On Mon, Feb 22, 2021 at 1:44 PM Calle Pettersson notifications@github.com wrote:

@tbiles https://github.com/tbiles Yes, that should work. @JDA88 https://github.com/JDA88 We've tried logging to file, and it doesn't work either, sadly. From what I remember, we can't get any sign it even reaches main(). @majerus1223 https://github.com/majerus1223 Hm, okay, I might of course have screwed something up in that quick patch 😕 I'll have a look

— You are receiving this because you were mentioned. Reply to this email directly, view it on GitHub https://github.com/prometheus-community/windows_exporter/issues/551#issuecomment-783626507, or unsubscribe https://github.com/notifications/unsubscribe-auth/ADUP2GZ22WYDAQQEXKWNE4DTAKX2LANCNFSM4OD2L4ZA .
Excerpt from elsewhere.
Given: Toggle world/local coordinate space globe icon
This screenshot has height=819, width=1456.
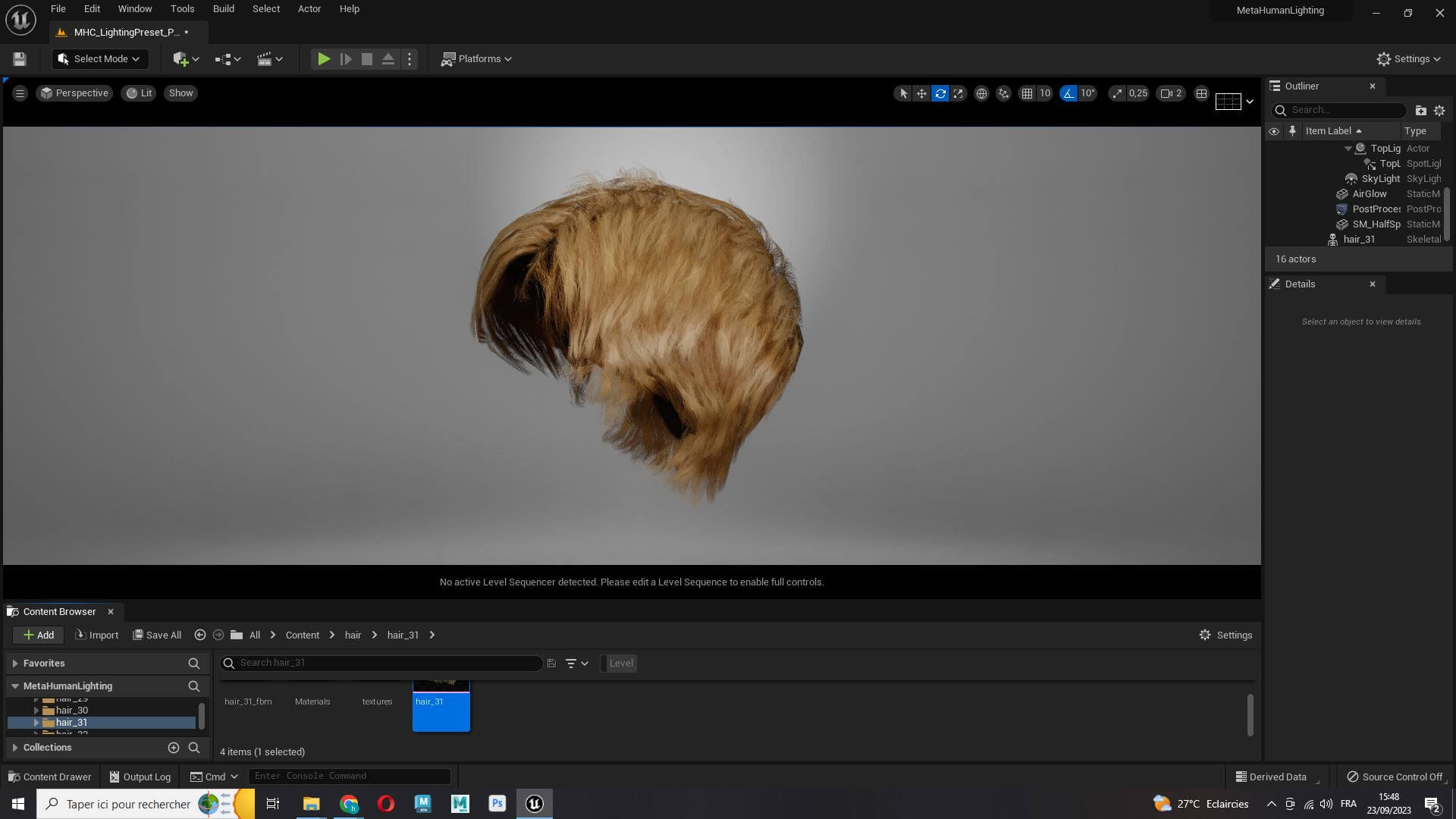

-- Tim Biles Sys/Database Design/Admin 3 | ITSS | itss.d.umn.edu Storage Champion | z.umn.edu/scn University of Minnesota Duluth | www.d.umn.edu tbiles@d.umn.edu | 218-726-6959

carlpett commented 3 years ago

Yeah, I made a silly mistake. Pushing a new version.

carlpett commented 3 years ago

New binary

tbiles commented 3 years ago

That one seems to be starting up fine, thanks.

On Mon, Feb 22, 2021 at 2:01 PM Calle Pettersson notifications@github.com wrote:

New binary https://ci.appveyor.com/api/buildjobs/5ukospmcrjnfyf47/artifacts/output%2Famd64%2Fwindows_exporter-0.15.1-immediate-service-run.1%2B51-amd64.exe

— You are receiving this because you were mentioned. Reply to this email directly, view it on GitHub https://github.com/prometheus-community/windows_exporter/issues/551#issuecomment-783636287, or unsubscribe https://github.com/notifications/unsubscribe-auth/ADUP2G42SP6FOSDTPL7IKK3TAKZY3ANCNFSM4OD2L4ZA .

-- Tim Biles Sys/Database Design/Admin 3 | ITSS | itss.d.umn.edu Storage Champion | z.umn.edu/scn University of Minnesota Duluth | www.d.umn.edu tbiles@d.umn.edu | 218-726-6959

JDA88 commented 3 years ago

@JDA88 We've tried logging to file, and it doesn't work either, sadly. From what I remember, we can't get any sign it even reaches main().

If you dont reach main() it could be a DLL module dependency / loading issue that crash on initialisation... I have no experience in GO, how does the embeded modules loading sequence works? Can you do a kind of "late binding" where you control the loading sequence manualy instead of relying on the framework to do so? Or can you bind to "events" on the loading sequence?

Sorry if part of this doesn't make sense in GO, trying to use my experience of other frameworks.